Similarly, an unraveling of the situation in Iraq leading to open hostilities between the Shiites and Sunnis could also produce escalation with Iran, the patron of the Shiites. That would cause the Gulf States to pressure Turkey, a Sunni state, to weaken its connection with Iran. During his visit to Iran, the Turkish Foreign Minister met with Moqtada al-Sadr, the firebrand Shiite cleric who commands the so-called Mahdi Army in Iran.
An article appearing in the Christian Science Monitor argued that Turkey and Iran have effectively partitioned Iraq with Turkey in charge of the Kurdish zone and Iran taking the Shiite East, thereby upending Western diplomacy.
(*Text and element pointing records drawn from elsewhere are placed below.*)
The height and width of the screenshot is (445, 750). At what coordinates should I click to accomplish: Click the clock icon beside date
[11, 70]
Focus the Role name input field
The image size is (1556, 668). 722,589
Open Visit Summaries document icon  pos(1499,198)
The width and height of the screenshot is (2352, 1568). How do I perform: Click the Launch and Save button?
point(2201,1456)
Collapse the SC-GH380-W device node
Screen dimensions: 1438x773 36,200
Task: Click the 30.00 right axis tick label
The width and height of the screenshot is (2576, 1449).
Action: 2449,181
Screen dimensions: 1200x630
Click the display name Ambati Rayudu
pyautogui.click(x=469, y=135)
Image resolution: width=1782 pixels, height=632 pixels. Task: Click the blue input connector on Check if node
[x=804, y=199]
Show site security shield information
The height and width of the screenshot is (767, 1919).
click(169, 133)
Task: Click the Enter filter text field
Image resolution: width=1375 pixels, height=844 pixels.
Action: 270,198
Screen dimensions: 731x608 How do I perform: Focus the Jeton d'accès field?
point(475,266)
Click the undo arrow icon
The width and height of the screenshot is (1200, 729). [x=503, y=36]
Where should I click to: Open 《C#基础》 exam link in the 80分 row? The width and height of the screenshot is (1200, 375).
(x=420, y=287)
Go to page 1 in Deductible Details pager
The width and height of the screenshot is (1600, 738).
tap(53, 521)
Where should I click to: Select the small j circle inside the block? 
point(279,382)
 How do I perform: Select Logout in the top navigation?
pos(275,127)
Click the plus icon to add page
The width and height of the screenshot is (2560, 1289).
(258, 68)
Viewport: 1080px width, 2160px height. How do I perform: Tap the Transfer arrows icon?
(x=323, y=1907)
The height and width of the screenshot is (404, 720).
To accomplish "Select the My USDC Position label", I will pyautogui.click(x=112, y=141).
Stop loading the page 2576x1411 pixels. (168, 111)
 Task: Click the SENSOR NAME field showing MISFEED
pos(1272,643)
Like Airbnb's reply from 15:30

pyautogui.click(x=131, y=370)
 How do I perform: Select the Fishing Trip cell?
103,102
A contrary argument could be made that such a partition would be detrimental to Turkey as it would add Kurdish Iraq to the existing Kurdish population in Turkey.
The visit by the Turkish foreign minister comes after Turkey had backed the insurgents in Syria against the regime of Bashar al-Assad, a major ally of Iran. This resulted in the flareup of tensions between Turkey and Iran. Now Davutoglu sought to transmit the reassuring message that Turkey and Iran can contribute to a solution in Iraq and Syria.
“We do not regard any country a threat to us; we confide in Iran and Iran confides in us; the trust is mutual,”
“If relations between Turkey and Iran were at the level they were 10 years ago, a sectarian clash would have already erupted in the region,” Davutoğlu told a group of reporters aboard his plane back to Ankara, according to the pro-government Zaman. Fortunately, he implied, Turkey and Iran were acting responsibly to keep sectarian tensions in check.